Acknowledge bias and inequality 

Perhaps the very first step in rectifying any problem is acknowledging its existence. We would be naive to think that bias and inequality aren’t completely absent from any workplace. Look at your business objectively, can you see room for improvement or potential issues that may be present? Are there under representations of ceratin groups in your company? By identifying these areas for improvement you can develop a plan of action and become more mindful of these issues in future. 

 

Educate yourself 

When looking to improve inclusivity it’s vital that you educate yourself on the issues and struggles of underrepresented groups. There is always more to learn and the only way we can create positive change to be aware. Diving into these topics will help you understand the injustices that certain groups face and, in turn, how you can implement and promote inclusivity. A great way to do this to simply take some time to read or listen to an audiobook or podcast, or even watch a documentary or film on the subject. Here are our recommendations. 

  • Why I’m No Longer Talking to White People About Race – Reni Eddo-Lodge
  • #MeToo In the Corporate World – Sylvia Ann Hewlett
  • Invisible Women: Exposing Data Bias in a World Designed for Men – Caroline Criado Perez
  • Identity Politics
  • Queering Desi
  • Women’s Hour Daily
  • Disclosure: Trans Lives on Screen

 

Create inclusive marketing content

As well as being more inclusive in the workplace, you need to ensure that you’re creating inclusive communication with your audience. Representation is a hot topic in advertising and social media marketing, and for good reason. It’s human nature to seek representation, to seek out others that are like us and those who reflect our values. When creating visual marketing material think about the kind of people you feature. Does your brand speak to those with disabilities or those from minority groups? Appealing to more people can only benefit your business. In fact, studies have shown that businesses who have higher diversity scores in terms of marketing material show an 83% higher consumer preference than those with lower representation. Not only is portraying diversity in your marketing a positive thing to do from a social perspective it’s also invaluable for business.

 

Keep inclusivity at the forefront of leadership activities 

It’s your responsibility as a leader to ensure that your team feel included and comfortable within their working environment. It all starts with communication, listening and communicating effectively. Taking on the thoughts and opinions of those from diverse backgrounds/ circumstances will only enrich your workplace and business efforts. It will help all employees feel valued and empowered thus, creating a positive and inclusive working environment. Try conducting collaborative team discussion sessions and encourage everyone to contribute, making them aware that their voices will be heard. Find out more about effective leadership here. 

 

Think about diversity when hiring

Shockingly, while speaking to The Guardian, an IT recruiter recalled occasions where colleagues had told him to not contact Candidates with “African sounding names” claiming these people were “a complete waste of time”. Unfortunately, these prejudice views are still apparent in workplaces therefore it is vital that, as a business leader, you keep diversity and inclusive hiring at the forefront of your recruitment activities. 

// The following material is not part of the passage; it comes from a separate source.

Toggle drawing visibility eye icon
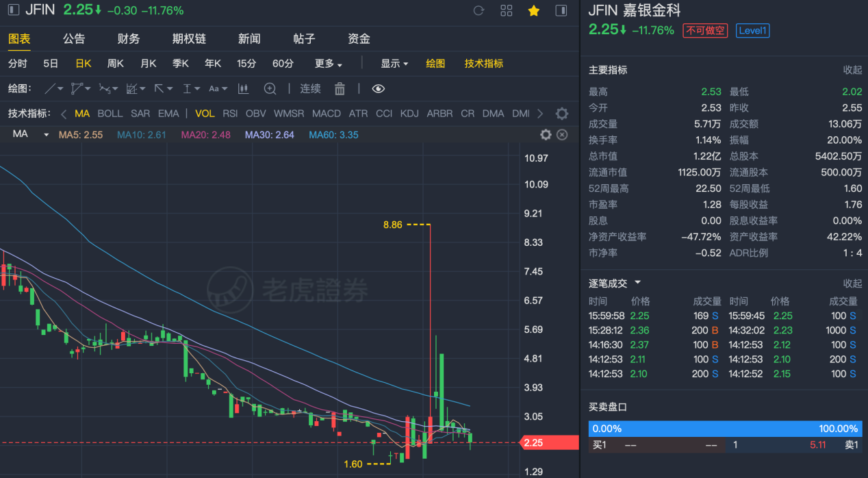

Having a diversity recruitment strategy is not only morally justified it also opens up more opportunities to enhance your business such as attracting a more varied pool of candidates, people with varied language skills and cultural awareness and those with more diverse skills and knowledge. The results speak for themselves. Businesses with more diverse management teams report 19% higher revenues and 67% of job seekers say a diverse workforce makes a business more attractive to be a part of. A few ways in which you can develop a diversity recruitment strategy are:

  • Offer internships to target groups
  • Consider anonymous CVs 
  • Advertise on diverse job boards
  • Highlight the importance of diversity on your recruitment webpage
  • Organise diversity recruitment training sessions

 

How accessible is your workplace 

As an able-bodied person is can be difficult to notice every day obstacles for those who live with a disability. With Disabled people being twice as likely to be unemployed than non-disabled people it’s vital that your workplace is as accessible as it can be. Does your building have a lift? If not how would a wheelchair user access the building? Are facilities such as toilets clearly signposted for those who are visually impaired? Can modifications be easily made to suit individual needs? You can learn more about how you can make your workplace more accessible here.  

Ultimately, creating a more inclusive business will only enrich business efforts and create positive social change. Put yourself in the place of your employees or potential hires and think to yourself, do I feel welcome? Do I feel included? Do I feel seen and heard?